Tuesday, January 29, 2008

Parsing through the votes.

When most people say their votes don’t matter, they’re referring to the massive sea of votes that are counted, out of which theirs was but a mere drop. However, the cutthroat tactics of Karl Rove in the 2000 and 2004 election showed that some of our votes do matter very much. In 2000 Florida(and Colorado if you remember what Nader did) got the honor of mattering most, and in 2004 that dilapidated crown went to Ohio.

These emphases on each little vote, though, made our collective stomachs turn a bit since it seemed like the voting field had been minced and parsed until the weakest points were exposed, and then the more cunning candidate would harp on it until he got the needed amount of votes plus one.

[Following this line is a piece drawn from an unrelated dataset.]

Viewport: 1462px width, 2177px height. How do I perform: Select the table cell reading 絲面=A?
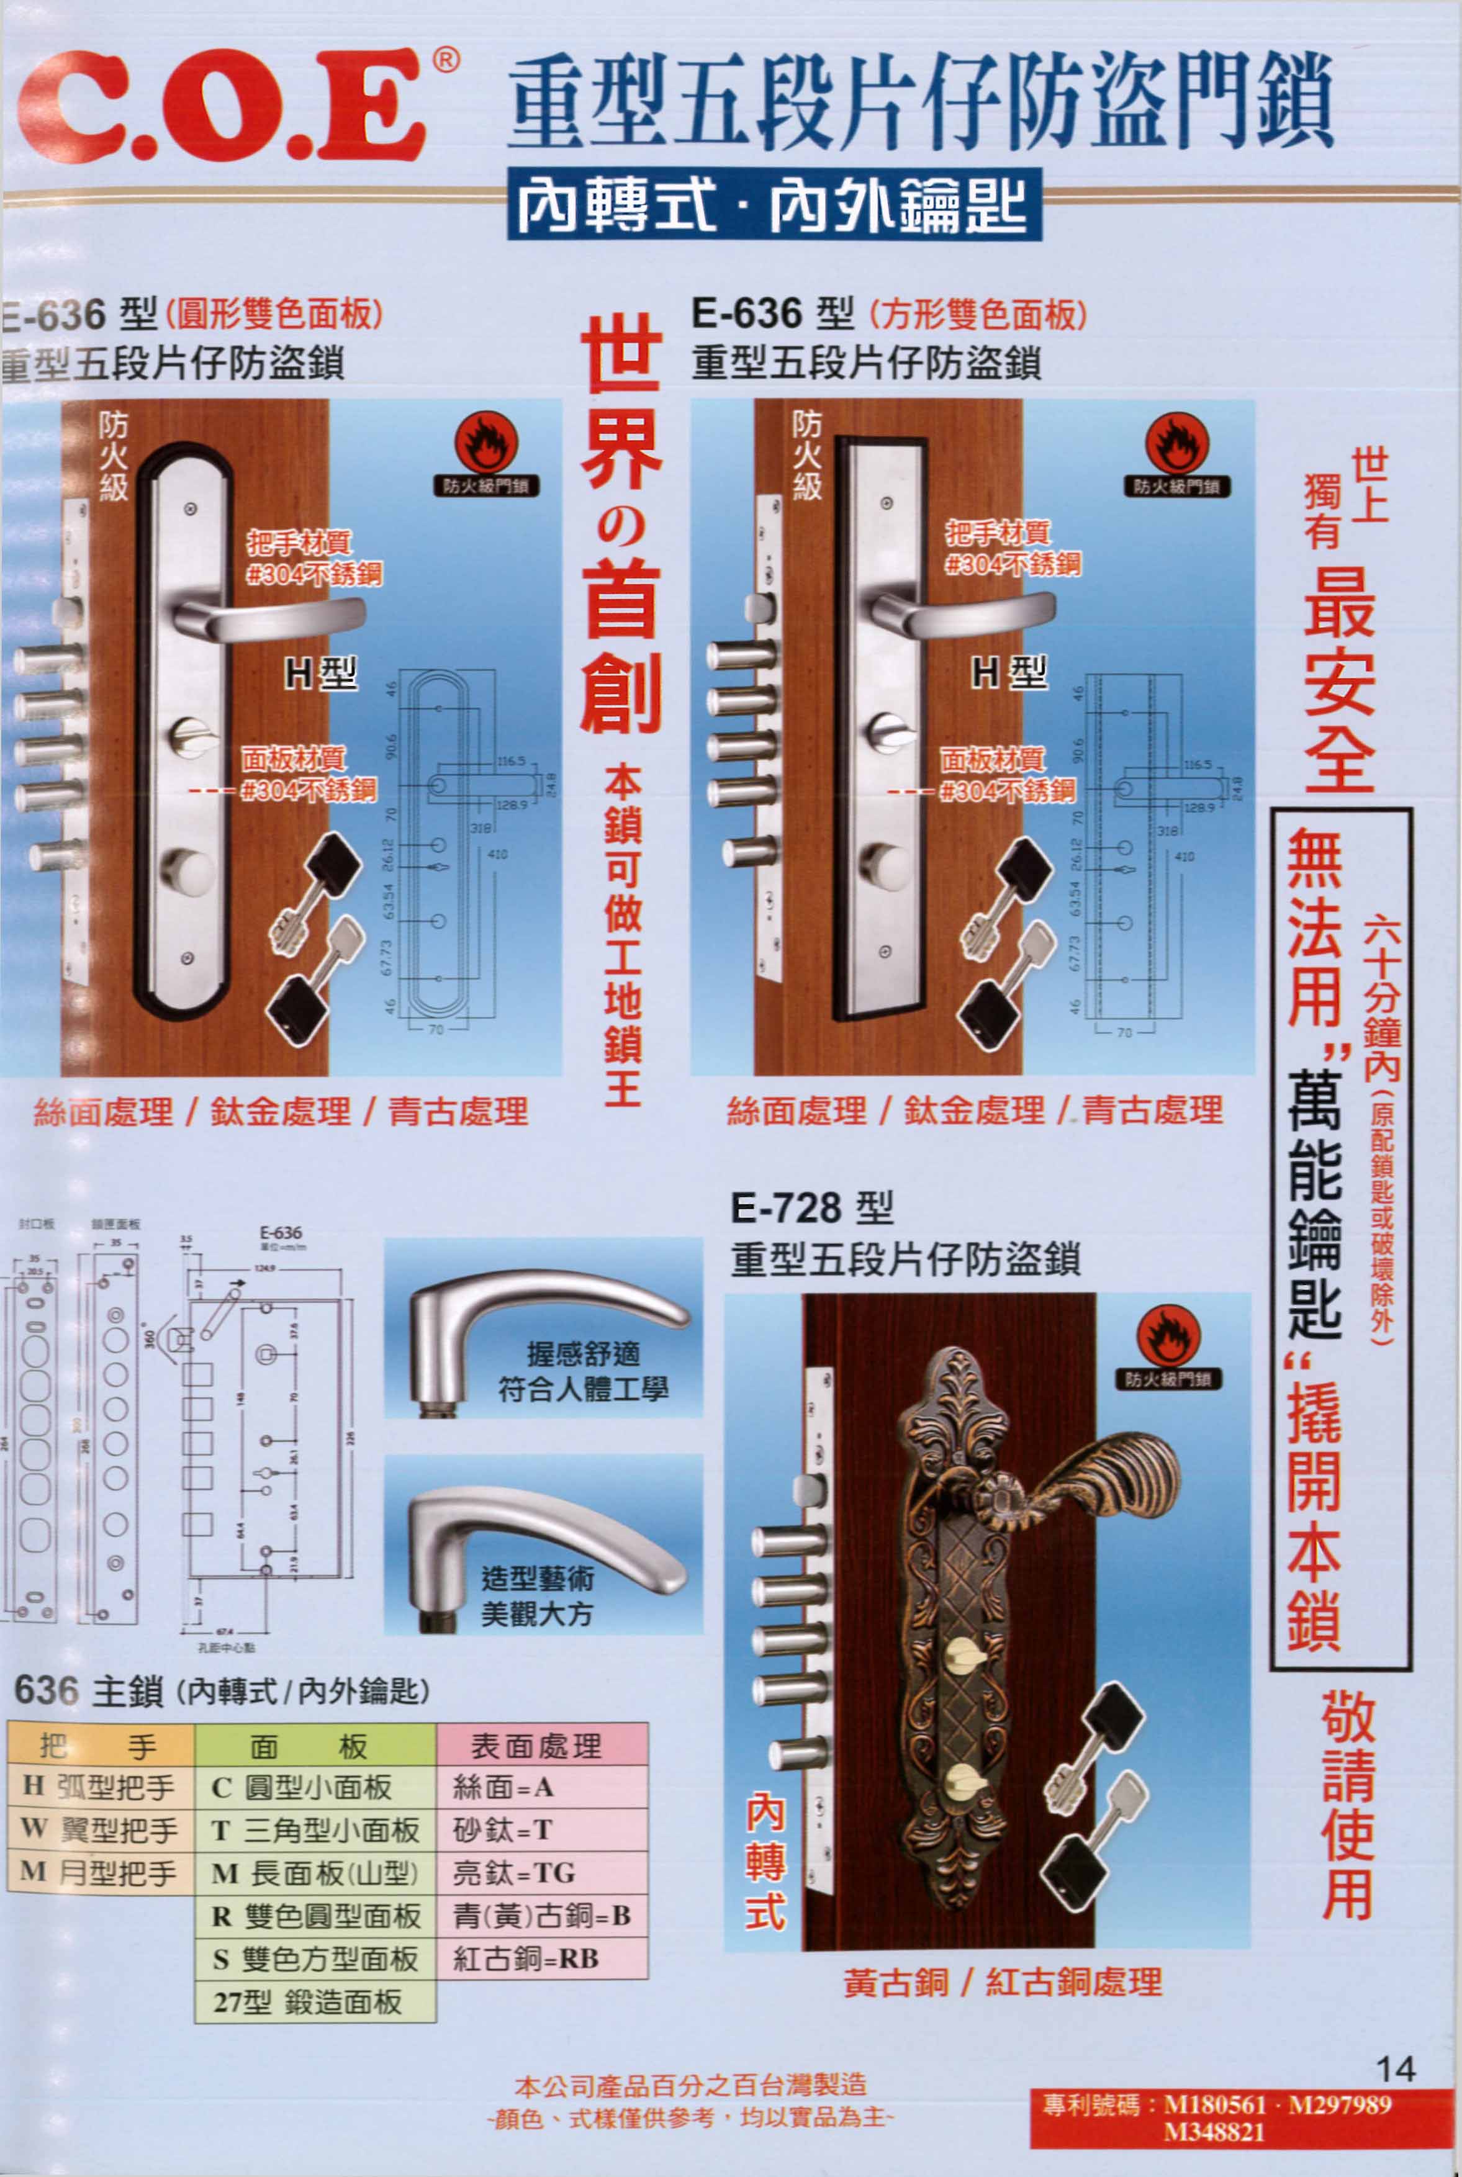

This tactic isn’t entirely new, secure what you can, don’t worry about what you can’t, and then pander to the people in the middle. This election year is likely to see similar tactics, but now it has moved into the primaries with frightening vivacity. The republicans showed that they could do it best earlier this decade, but the democrats have apparently taken a page from their playbook, too.

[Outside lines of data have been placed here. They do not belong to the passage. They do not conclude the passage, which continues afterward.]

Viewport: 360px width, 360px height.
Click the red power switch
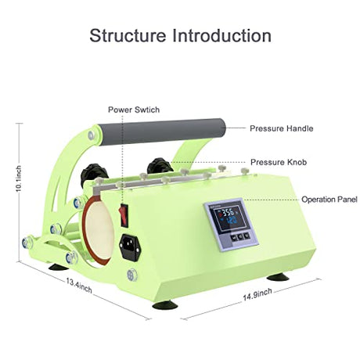[x=124, y=215]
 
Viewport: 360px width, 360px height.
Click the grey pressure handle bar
[x=161, y=131]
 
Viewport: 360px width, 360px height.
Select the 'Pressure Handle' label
[x=281, y=128]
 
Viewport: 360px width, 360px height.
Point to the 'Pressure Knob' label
[x=279, y=162]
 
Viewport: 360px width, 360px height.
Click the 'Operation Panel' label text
[x=329, y=200]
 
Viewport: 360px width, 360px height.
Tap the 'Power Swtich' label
[x=134, y=110]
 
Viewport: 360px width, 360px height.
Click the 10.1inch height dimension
[x=19, y=178]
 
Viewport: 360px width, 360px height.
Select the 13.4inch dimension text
[x=79, y=286]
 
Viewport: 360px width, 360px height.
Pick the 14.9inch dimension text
[x=257, y=294]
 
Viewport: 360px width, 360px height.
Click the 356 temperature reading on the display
[x=228, y=211]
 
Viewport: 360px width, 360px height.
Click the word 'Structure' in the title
[x=128, y=35]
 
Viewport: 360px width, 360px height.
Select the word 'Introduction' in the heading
[x=221, y=35]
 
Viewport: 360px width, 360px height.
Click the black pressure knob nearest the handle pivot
[x=94, y=174]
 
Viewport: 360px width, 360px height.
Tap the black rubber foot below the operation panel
[x=278, y=276]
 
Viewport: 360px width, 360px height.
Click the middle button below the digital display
[x=240, y=236]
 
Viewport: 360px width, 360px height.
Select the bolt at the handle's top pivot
[x=91, y=135]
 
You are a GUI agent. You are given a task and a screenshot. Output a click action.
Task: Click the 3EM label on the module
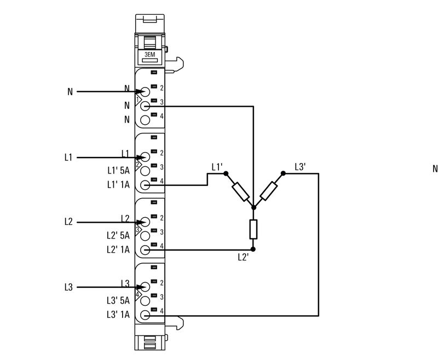click(150, 56)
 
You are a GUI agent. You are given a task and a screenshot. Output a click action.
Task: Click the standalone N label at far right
click(435, 169)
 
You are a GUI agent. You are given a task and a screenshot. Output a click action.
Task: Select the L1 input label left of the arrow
click(68, 158)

strategist, Mark Penn, is known for his tactic of focusing in on ‘micro-trends’ and ‘micro-issues,’ and then offering a ‘micro-policy’ that could provide a ‘micro-resolution' With Rovian cunning, Mark has the moxy to win the election for the democrats but tear their playing field to bits in the process.

I personally don’t imagine Mark in the same way I do Rove, standing over a map of the country with a deep red marker, crossing off the loyalists that are in their pocket and drawing targets on the poor saps who he’s going to try to sway. However, according to his outlook, massive amount of statistical analysis and a bit of creativity not only highlight the areas subject to change, but how one could go about changing them.

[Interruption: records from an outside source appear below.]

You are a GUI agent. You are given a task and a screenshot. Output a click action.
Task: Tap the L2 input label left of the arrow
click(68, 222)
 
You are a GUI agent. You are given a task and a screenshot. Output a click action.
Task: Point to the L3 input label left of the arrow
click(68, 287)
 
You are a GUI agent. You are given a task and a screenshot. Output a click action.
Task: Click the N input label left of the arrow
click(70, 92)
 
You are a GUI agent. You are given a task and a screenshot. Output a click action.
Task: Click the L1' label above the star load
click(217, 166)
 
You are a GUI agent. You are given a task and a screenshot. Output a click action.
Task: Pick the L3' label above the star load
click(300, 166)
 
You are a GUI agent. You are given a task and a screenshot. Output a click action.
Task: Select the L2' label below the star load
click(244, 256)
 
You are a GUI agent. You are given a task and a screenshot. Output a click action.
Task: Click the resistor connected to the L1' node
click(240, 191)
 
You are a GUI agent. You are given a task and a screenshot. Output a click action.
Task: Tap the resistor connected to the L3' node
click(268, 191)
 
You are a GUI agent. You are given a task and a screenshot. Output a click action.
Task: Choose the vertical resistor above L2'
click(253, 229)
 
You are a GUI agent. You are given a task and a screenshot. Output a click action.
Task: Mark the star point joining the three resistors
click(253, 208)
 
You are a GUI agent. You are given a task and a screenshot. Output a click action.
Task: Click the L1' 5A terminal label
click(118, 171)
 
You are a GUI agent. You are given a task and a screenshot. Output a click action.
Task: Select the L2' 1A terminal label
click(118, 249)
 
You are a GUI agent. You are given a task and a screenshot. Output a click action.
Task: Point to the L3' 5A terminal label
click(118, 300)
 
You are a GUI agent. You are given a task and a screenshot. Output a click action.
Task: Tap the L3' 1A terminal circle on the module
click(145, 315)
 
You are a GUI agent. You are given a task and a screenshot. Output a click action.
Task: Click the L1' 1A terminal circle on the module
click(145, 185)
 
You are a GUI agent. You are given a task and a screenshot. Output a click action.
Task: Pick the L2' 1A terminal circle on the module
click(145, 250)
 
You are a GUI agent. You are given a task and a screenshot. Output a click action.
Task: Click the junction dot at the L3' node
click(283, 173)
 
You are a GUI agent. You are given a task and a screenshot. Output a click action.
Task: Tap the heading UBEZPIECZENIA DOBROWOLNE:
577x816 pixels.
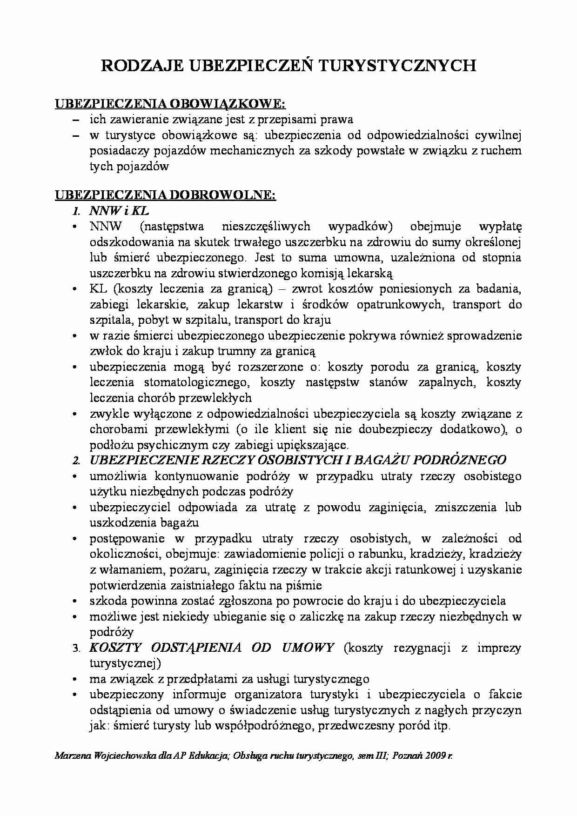tap(166, 195)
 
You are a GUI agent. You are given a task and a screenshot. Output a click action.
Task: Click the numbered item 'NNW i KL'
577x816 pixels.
tap(119, 211)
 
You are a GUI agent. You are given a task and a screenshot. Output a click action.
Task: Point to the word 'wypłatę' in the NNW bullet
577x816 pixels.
tap(500, 227)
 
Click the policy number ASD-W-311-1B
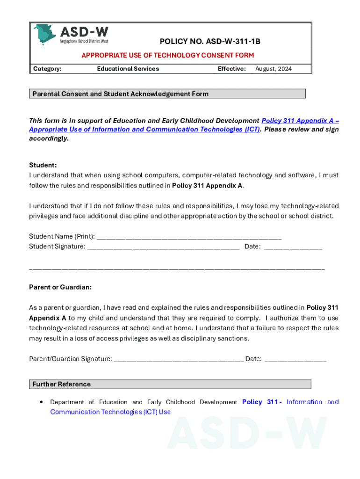click(x=210, y=42)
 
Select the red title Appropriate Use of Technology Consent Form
click(x=167, y=55)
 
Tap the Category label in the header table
click(x=47, y=69)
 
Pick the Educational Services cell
click(x=128, y=69)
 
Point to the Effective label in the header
click(x=231, y=69)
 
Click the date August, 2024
click(x=273, y=69)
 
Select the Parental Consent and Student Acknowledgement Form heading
click(x=121, y=94)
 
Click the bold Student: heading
click(x=43, y=165)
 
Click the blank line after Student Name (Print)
click(x=189, y=236)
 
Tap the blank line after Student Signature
click(x=163, y=247)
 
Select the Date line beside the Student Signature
click(x=293, y=247)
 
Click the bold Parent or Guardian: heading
click(x=60, y=287)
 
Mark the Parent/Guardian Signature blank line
click(x=178, y=359)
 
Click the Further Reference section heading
click(x=62, y=385)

To sum it up: This sort of hyper-analysis is only possible with the massive amounts of information we are now able to collect, and modern supercomputers to dissect it and make it meaningful. The broad access to incomprehensible amounts of information is supposed to disseminate knowledge and level the playing field. In this case, however, it’s allowing for the creation of corporate and political strategies that make us resemble pawns on a chessboard more than ever. I suspect that we’re going to get a whole new meaning to the phrase “each vote matters” in this election. Sure each vote matters, but some votes matter more than others.